Vestia um “blazer” preto de veludo liso, que a Rádio Globo 860 AM tinha comprado pra mim, quando fui competir na África do Sul, em 76, patrocinado por eles. Em meu colo, um desses “books” grande de couro preto, que as modelos usam, cheio de reportagens minhas em revistas e jornais. O garoto sentado ao meu lado quebrou o gelo e pediu para ver meu book, perguntando o que eu fazia. Eu pedi o fichário dele e o contraste chamou a minha atenção. Ele folheava as páginas grandes do meu book, cheias de fotos minhas, coloridas, das revistas Pop, Manchete Esportiva, O Cruzeiro, do Jornal do Brasil, do jornal O Globo.

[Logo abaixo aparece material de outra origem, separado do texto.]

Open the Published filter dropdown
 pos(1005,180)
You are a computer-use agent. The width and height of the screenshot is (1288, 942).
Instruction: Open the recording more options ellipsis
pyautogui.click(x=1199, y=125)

Alguns poucos resultados e títulos, pois não tínhamos campeonatos em quantidade, nem muita mídia explorando o lado folclórico do surf. O fichário dele era mais “pobrinho”. Não tinha nem foto em preto e branco. Só pequenos recortes de jornais com uma repetição irritante de títulos e feitos expressivos: “Senna não perde uma corrida há 8 meses!”, “Prodígio do kart, Ayrton Senna é destaque na Europa!”. Quando ele foi chamado, eu nem tinha visto tudo, mas não precisava. Era tudo igual. Ele se levantou e disse: “Boa sorte!”. Eu levantei o rosto e respondi: “Pra você também!”.